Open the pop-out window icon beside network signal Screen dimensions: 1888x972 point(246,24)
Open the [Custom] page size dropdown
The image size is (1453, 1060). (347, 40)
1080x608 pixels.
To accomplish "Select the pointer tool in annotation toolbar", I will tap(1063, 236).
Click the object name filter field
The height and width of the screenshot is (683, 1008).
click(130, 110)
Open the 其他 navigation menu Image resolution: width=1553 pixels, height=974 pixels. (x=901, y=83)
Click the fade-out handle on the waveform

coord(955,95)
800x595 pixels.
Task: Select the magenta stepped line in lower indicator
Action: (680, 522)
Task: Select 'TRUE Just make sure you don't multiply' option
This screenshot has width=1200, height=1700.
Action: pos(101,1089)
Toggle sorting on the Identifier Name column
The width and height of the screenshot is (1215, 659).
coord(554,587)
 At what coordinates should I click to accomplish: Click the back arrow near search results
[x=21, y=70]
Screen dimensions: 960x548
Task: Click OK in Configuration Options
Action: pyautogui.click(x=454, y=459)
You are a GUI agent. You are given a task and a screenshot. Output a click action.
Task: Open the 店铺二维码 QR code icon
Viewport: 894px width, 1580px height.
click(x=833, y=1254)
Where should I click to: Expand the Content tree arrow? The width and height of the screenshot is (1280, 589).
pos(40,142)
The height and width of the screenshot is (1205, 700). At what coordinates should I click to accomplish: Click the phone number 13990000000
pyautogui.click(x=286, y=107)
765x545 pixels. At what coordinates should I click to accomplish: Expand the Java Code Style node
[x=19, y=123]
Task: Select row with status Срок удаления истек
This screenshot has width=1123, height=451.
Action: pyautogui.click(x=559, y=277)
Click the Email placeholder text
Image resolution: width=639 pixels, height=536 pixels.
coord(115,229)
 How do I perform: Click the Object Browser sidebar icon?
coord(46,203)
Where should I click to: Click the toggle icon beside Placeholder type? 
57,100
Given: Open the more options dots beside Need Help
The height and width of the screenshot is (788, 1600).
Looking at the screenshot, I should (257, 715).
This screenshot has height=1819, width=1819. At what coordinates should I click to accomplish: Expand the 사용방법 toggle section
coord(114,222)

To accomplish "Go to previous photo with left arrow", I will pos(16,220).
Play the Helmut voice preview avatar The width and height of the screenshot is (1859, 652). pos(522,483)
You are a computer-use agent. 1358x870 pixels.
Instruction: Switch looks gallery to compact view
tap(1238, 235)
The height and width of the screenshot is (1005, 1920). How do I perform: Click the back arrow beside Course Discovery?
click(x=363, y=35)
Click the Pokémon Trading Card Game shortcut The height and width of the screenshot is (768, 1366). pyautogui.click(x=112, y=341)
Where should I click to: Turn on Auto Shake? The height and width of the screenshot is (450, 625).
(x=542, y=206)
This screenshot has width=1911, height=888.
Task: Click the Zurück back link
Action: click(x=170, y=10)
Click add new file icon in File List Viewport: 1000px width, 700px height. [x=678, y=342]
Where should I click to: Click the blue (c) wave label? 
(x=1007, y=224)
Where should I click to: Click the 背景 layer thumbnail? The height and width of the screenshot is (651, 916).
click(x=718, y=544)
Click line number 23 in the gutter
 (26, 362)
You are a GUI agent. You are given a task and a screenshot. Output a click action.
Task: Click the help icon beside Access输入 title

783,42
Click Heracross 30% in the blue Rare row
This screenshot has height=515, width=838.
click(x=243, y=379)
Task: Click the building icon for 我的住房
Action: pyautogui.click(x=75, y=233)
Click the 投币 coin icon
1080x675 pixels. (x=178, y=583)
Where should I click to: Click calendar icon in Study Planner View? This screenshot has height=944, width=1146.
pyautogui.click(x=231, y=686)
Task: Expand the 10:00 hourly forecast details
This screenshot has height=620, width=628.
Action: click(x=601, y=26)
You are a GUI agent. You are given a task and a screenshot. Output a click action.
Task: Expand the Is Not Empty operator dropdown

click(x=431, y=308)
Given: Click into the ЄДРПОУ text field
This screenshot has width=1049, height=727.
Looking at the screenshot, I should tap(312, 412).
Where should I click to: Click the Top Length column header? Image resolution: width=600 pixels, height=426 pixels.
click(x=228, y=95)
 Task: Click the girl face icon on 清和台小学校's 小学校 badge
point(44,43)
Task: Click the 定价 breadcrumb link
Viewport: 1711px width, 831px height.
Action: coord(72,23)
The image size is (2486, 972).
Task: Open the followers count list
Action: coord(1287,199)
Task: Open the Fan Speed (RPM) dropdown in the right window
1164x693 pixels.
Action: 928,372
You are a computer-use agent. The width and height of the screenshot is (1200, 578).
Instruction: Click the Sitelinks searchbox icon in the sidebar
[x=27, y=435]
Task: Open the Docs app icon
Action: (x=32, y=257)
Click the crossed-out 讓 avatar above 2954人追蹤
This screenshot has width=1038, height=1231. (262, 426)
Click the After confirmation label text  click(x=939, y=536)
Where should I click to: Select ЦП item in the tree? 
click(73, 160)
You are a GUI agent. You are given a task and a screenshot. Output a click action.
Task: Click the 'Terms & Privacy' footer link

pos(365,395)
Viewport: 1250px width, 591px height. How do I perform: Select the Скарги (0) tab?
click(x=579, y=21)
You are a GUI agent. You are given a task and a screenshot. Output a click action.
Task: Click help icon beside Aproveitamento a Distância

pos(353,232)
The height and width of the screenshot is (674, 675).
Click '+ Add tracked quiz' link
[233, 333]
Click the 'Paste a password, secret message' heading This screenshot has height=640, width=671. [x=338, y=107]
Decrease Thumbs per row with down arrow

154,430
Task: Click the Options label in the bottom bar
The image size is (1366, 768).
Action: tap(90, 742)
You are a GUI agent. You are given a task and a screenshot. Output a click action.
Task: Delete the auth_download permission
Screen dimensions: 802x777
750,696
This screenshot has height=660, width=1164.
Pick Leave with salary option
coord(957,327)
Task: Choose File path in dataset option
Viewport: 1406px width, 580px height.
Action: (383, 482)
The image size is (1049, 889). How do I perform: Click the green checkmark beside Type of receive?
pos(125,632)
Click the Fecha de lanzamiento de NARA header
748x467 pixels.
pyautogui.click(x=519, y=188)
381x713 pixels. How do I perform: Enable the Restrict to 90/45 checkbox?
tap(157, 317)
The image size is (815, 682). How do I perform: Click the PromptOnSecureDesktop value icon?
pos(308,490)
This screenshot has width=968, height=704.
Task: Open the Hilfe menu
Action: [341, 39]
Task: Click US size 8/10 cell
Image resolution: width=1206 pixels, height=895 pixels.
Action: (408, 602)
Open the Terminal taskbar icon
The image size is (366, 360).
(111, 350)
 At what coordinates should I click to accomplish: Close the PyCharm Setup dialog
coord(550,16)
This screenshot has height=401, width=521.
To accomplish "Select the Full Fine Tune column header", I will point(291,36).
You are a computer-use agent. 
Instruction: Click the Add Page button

···

EXERCISE INSTRUCTIONS:
Scan the entries above and return each line that holds "text".

RESULT BELOW:
Click the Email placeholder text
Given: Click into the ЄДРПОУ text field
Click the After confirmation label text  click(x=939, y=536)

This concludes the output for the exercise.